-- begin DATA FOR PROCESSING --
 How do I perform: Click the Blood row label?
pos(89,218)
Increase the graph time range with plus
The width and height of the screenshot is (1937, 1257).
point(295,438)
-- end DATA FOR PROCESSING --
## PROBLEM TO WORK ON
Count the lines in the records that contain the word "label", and give only the number.

## EXERCISE RESULT
1